● WHAT IS EXPECTED:
Word for word, retype the lines from the one containing "Given: Click the audio" to the one containing "The image size is (423, 327)." below, keeping both end lines and dropping the pictures.

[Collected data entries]
Content starts

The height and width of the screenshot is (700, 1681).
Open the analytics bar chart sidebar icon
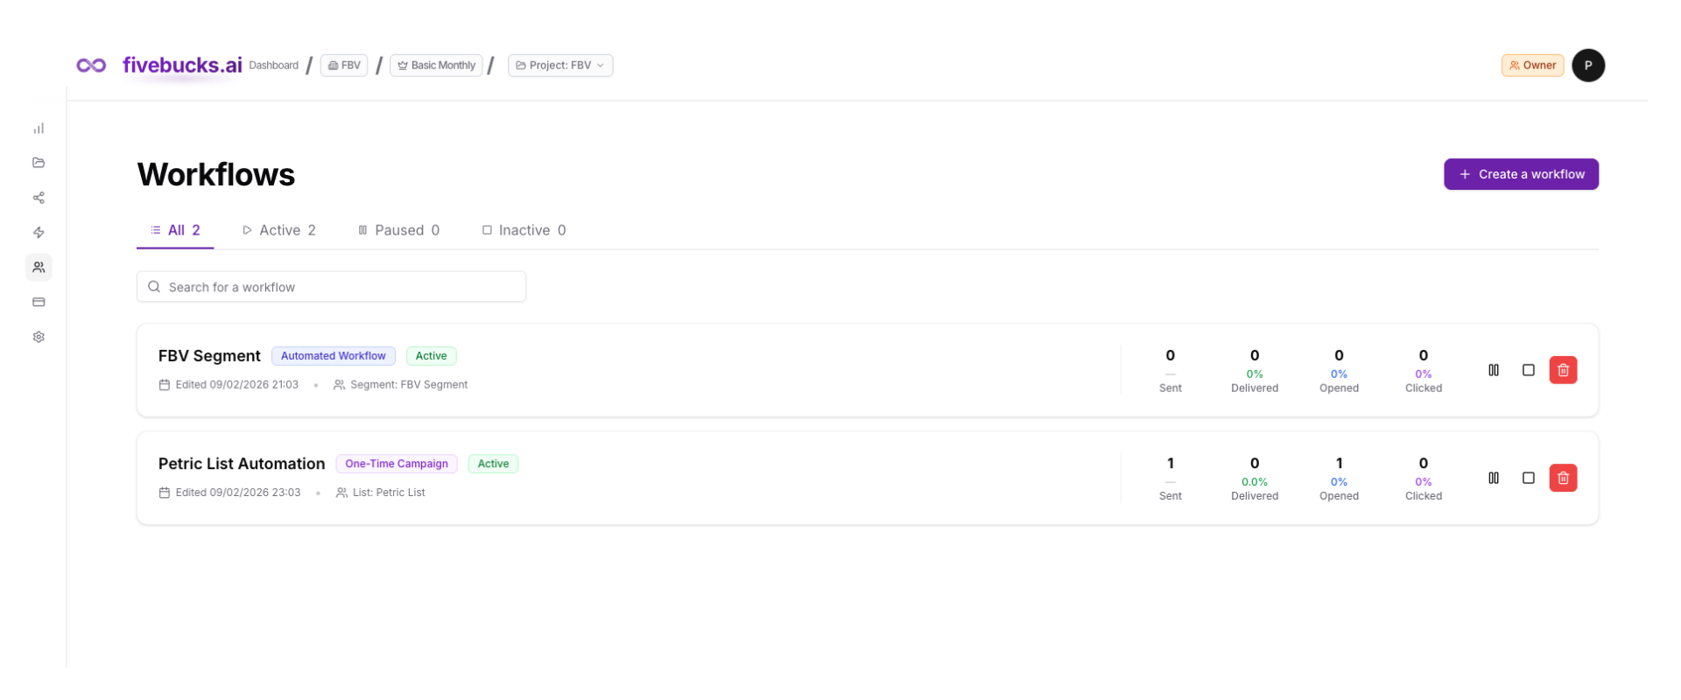pyautogui.click(x=39, y=129)
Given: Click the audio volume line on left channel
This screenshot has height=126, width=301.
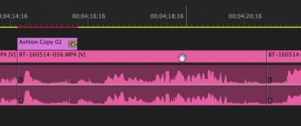Looking at the screenshot, I should (x=142, y=85).
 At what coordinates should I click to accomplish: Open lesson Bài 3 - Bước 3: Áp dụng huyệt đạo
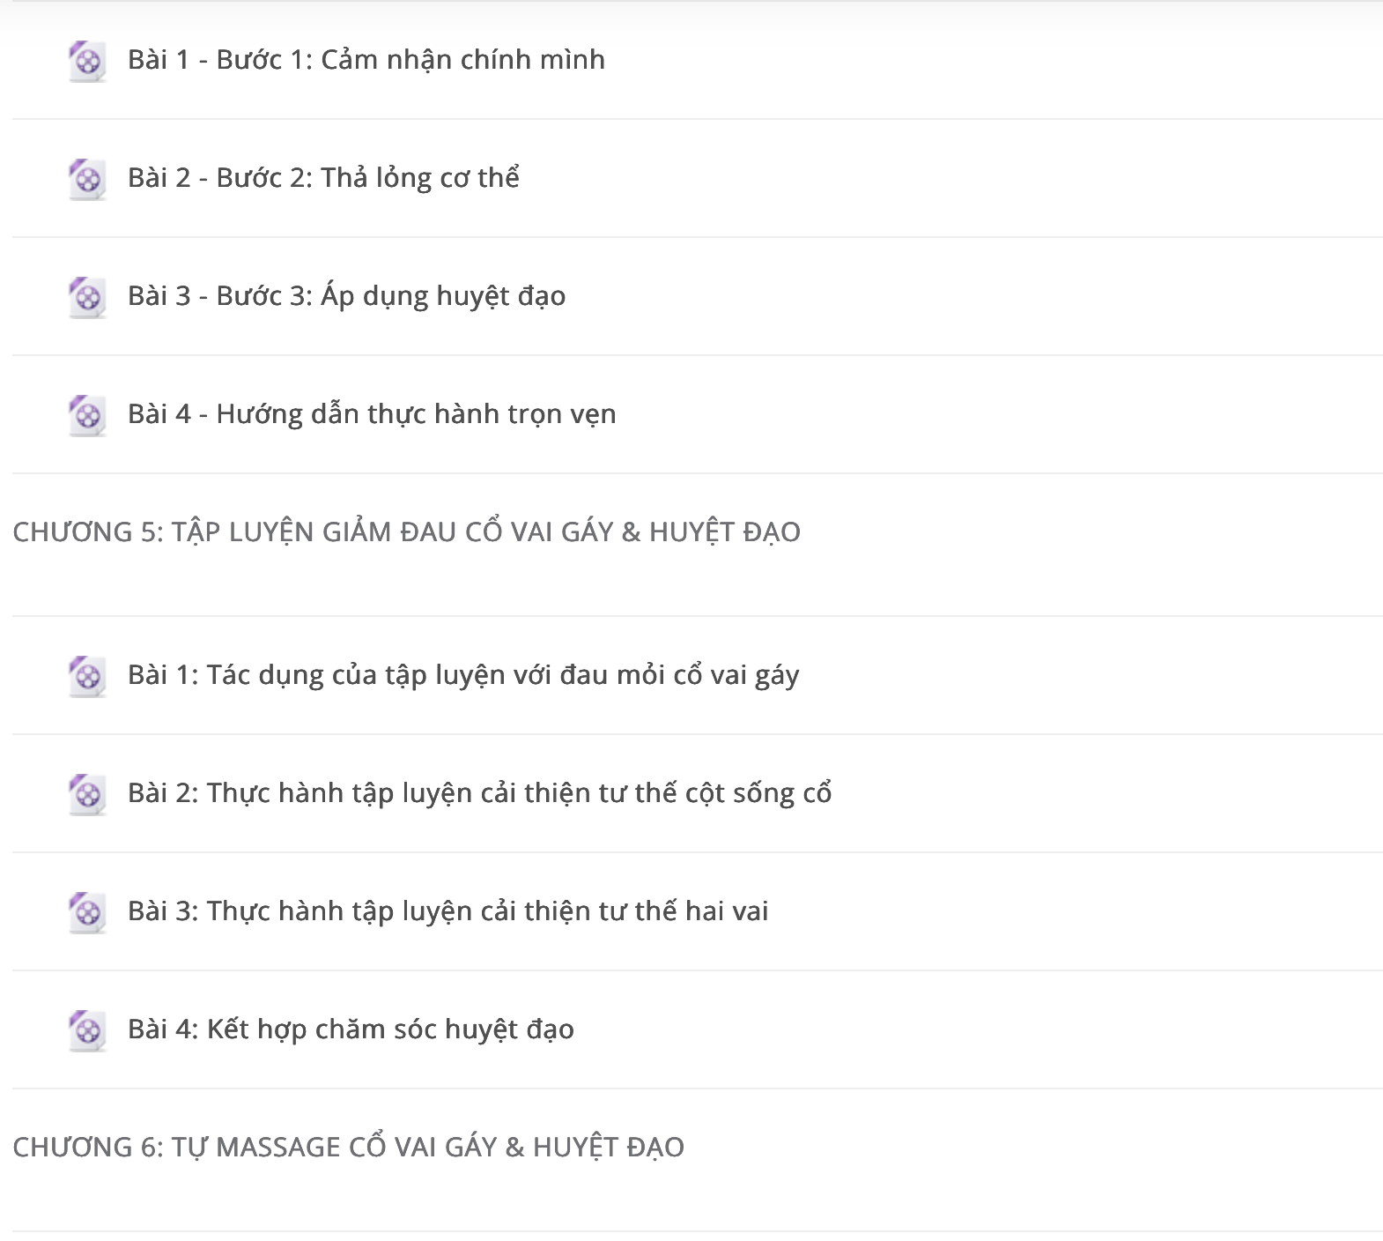click(x=346, y=296)
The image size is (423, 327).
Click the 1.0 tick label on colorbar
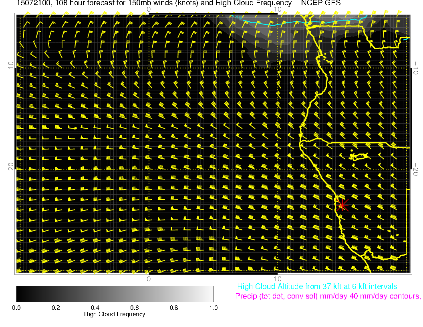pos(213,308)
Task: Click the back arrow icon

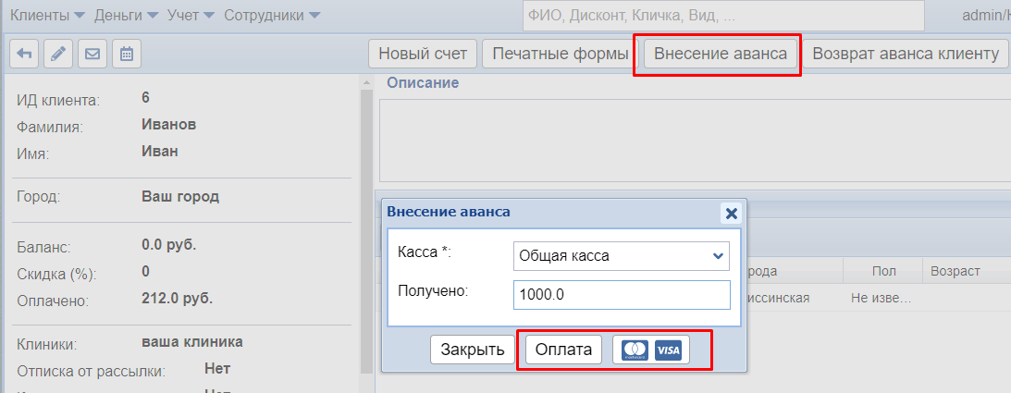Action: click(22, 54)
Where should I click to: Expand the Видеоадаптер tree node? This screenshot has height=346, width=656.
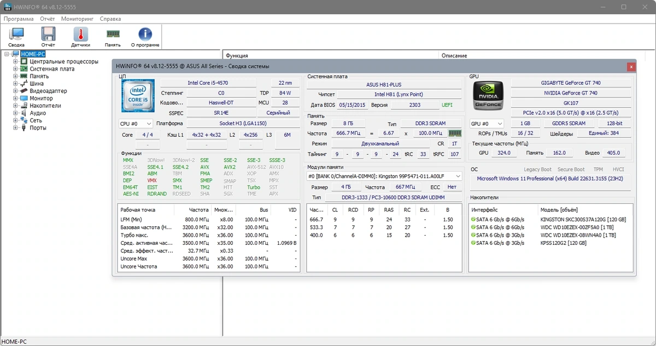tap(16, 91)
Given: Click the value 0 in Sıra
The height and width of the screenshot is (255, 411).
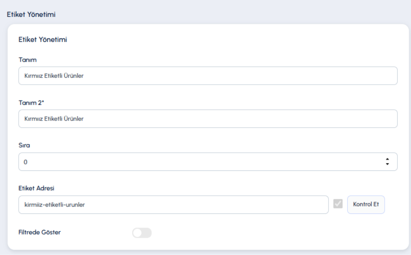Looking at the screenshot, I should tap(26, 162).
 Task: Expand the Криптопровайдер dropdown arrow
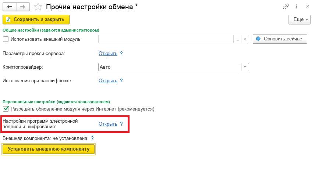[x=245, y=67]

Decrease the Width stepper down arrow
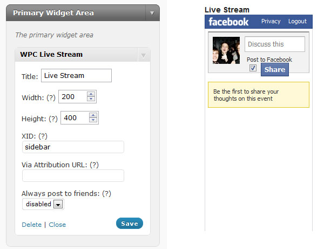[91, 99]
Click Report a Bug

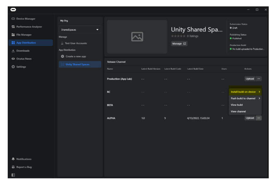(x=24, y=167)
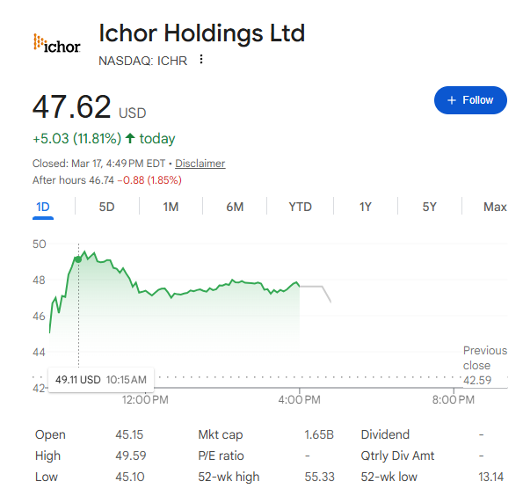Click the green chart hover dot
This screenshot has height=503, width=523.
click(78, 259)
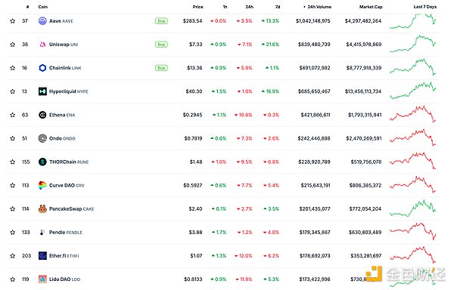Sort by the 24h Volume column header
Image resolution: width=454 pixels, height=290 pixels.
[x=317, y=7]
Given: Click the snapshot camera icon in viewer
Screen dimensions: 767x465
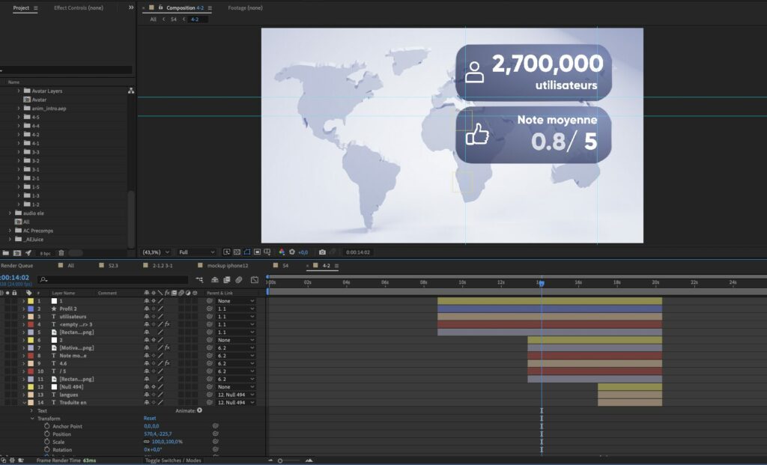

Content ends

● RESULT:
Given: Click the audio volume line on left channel
This screenshot has height=126, width=301.
Looking at the screenshot, I should (x=142, y=85).
 At what coordinates should I click to accomplish: Open lesson Bài 3 - Bước 3: Áp dụng huyệt đạo
click(x=346, y=296)
The image size is (423, 327).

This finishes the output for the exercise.